-- PROVIDED DATA follows --

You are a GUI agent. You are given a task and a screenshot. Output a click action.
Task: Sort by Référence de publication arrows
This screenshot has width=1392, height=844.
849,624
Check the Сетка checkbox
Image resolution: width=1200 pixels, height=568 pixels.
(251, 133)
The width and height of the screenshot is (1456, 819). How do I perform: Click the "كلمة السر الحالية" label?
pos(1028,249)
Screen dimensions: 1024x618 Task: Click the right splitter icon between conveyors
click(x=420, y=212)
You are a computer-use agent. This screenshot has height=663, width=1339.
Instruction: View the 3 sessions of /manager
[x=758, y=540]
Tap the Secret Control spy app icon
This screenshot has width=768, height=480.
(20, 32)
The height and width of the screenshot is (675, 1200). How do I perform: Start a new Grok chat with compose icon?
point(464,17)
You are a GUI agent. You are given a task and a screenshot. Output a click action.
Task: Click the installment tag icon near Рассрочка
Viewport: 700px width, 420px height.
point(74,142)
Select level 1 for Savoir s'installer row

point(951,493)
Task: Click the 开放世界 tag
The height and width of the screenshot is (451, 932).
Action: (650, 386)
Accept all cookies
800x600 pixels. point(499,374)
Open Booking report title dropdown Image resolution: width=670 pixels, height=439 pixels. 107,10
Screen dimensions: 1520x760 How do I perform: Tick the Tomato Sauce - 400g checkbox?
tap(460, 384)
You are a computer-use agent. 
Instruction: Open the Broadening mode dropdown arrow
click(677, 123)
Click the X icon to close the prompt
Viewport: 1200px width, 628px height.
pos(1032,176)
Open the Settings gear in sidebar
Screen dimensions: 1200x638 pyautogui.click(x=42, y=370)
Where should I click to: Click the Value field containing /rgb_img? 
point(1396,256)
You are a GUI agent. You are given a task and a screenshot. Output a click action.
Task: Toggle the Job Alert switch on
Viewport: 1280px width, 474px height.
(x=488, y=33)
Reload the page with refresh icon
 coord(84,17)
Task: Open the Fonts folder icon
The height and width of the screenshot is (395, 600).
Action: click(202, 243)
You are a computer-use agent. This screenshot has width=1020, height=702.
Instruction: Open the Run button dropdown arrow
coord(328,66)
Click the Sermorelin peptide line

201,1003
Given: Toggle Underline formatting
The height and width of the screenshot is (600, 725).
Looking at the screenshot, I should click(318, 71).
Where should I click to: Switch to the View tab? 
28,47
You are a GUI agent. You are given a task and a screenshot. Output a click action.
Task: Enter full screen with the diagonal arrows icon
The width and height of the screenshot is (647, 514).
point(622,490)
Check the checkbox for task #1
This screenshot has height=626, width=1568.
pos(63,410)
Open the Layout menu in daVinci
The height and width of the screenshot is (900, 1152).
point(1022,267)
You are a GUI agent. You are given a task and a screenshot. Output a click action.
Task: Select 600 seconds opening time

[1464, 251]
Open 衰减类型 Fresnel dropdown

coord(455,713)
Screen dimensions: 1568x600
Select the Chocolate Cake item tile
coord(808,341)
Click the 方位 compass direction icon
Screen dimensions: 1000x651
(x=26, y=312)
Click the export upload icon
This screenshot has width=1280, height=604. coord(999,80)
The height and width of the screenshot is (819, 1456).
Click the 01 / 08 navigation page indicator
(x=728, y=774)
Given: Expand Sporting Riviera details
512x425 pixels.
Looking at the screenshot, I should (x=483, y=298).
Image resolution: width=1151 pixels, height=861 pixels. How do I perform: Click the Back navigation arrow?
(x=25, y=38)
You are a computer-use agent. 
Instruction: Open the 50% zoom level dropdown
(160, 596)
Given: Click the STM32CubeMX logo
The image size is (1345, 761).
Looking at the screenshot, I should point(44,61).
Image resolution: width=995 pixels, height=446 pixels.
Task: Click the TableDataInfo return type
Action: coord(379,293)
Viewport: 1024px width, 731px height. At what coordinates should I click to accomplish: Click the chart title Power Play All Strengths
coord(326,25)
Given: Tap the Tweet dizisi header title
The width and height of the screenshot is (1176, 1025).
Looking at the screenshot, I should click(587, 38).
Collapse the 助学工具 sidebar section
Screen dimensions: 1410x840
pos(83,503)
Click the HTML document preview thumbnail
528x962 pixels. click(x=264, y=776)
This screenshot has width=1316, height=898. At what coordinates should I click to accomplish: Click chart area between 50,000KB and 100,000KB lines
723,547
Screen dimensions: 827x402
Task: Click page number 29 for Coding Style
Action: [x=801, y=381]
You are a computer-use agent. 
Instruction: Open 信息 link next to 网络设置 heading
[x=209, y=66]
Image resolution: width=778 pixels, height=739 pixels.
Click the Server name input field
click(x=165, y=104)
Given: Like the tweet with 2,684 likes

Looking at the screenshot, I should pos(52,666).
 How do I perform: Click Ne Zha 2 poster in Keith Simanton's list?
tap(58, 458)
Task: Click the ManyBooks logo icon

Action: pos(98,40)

-- PROVIDED DATA concluded --

Nothing but the lines from the beginning of the records through the line with "Task: Click the installment" should appear, each printed exactly.

You are a GUI agent. You are given a task and a screenshot. Output a click action.
Task: Sort by Référence de publication arrows
This screenshot has width=1392, height=844.
849,624
Check the Сетка checkbox
Image resolution: width=1200 pixels, height=568 pixels.
(251, 133)
The width and height of the screenshot is (1456, 819). How do I perform: Click the "كلمة السر الحالية" label?
pos(1028,249)
Screen dimensions: 1024x618 Task: Click the right splitter icon between conveyors
click(x=420, y=212)
You are a computer-use agent. This screenshot has height=663, width=1339.
Instruction: View the 3 sessions of /manager
[x=758, y=540]
Tap the Secret Control spy app icon
This screenshot has width=768, height=480.
(20, 32)
The height and width of the screenshot is (675, 1200). How do I perform: Start a new Grok chat with compose icon?
point(464,17)
You are a GUI agent. You are given a task and a screenshot. Output a click action.
Task: Click the installment tag icon near Рассрочка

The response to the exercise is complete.